╭─ Dataset

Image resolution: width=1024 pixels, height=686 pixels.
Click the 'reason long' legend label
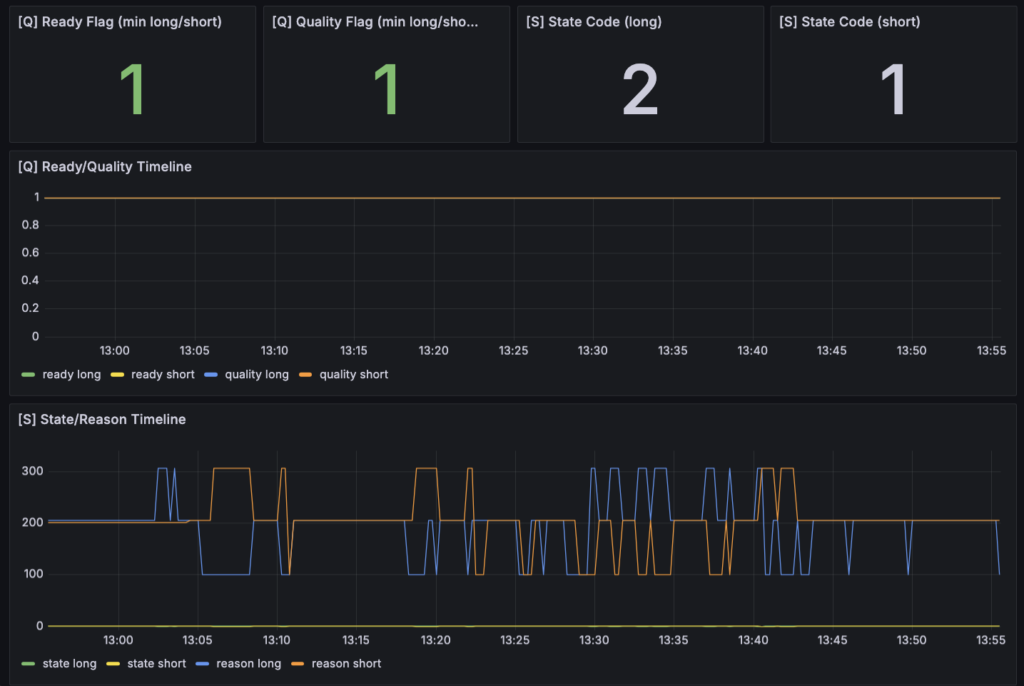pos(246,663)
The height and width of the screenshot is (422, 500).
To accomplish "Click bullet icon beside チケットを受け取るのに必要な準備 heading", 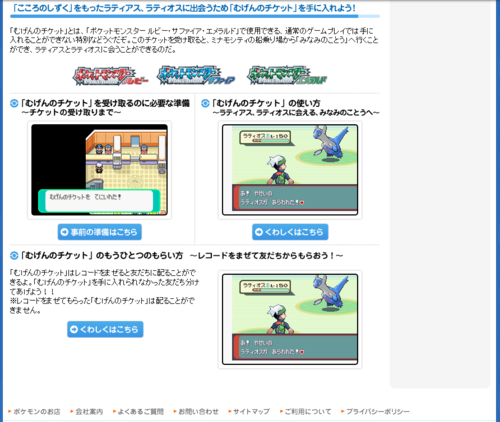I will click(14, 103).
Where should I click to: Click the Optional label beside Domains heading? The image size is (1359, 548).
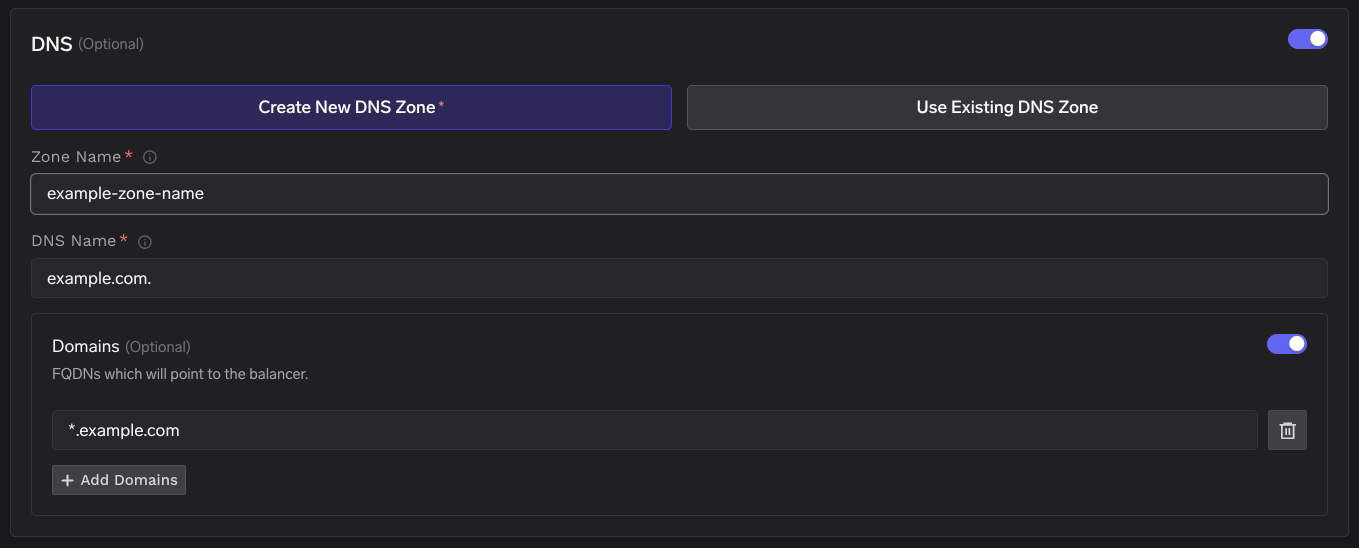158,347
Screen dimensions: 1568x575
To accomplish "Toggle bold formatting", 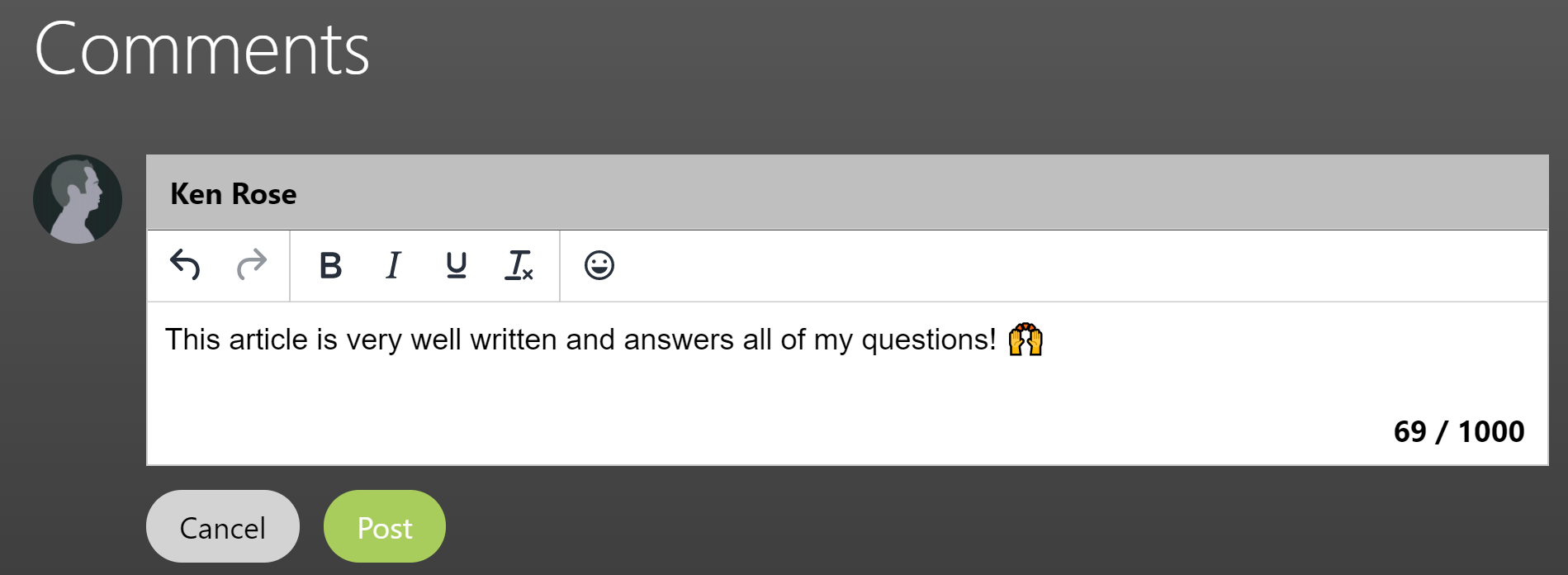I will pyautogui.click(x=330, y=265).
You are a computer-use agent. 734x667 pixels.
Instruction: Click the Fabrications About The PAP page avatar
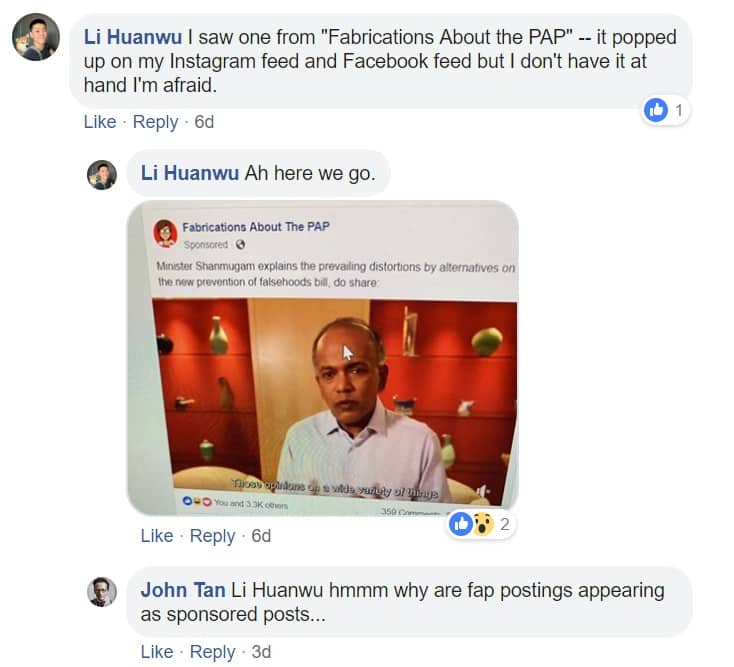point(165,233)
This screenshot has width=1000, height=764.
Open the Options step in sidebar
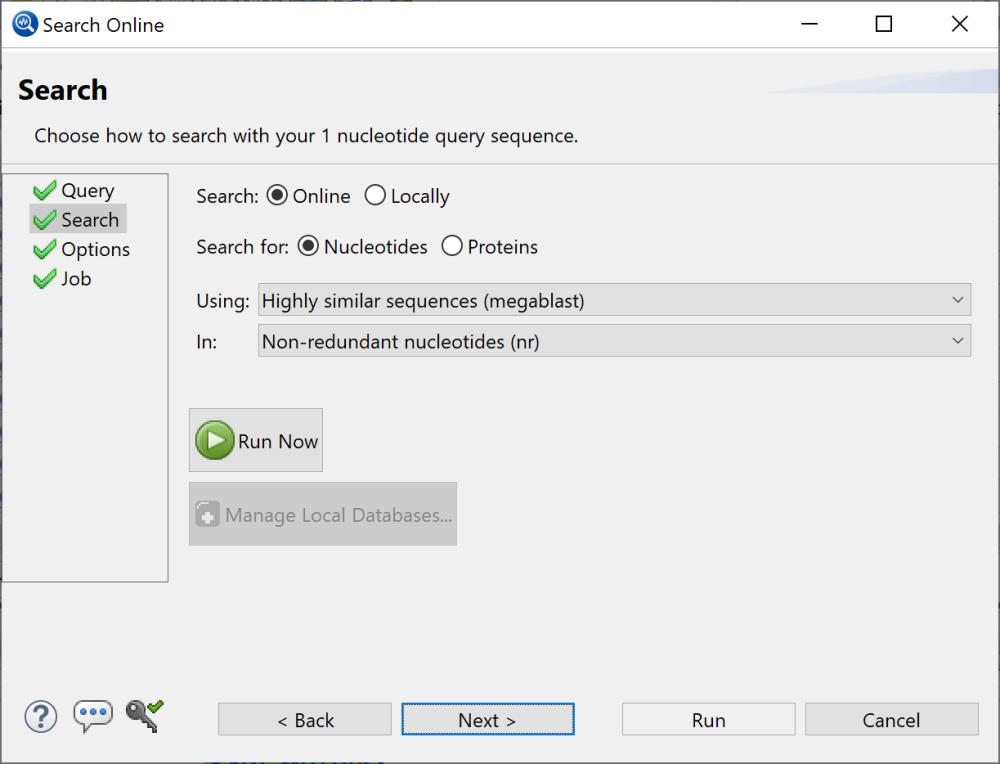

╰─

Wherever the string "pixels" occurs in the entries, copy that whole line.

Image resolution: width=1024 pixels, height=686 pixels.
You are a computer-use agent. 734x667 pixels.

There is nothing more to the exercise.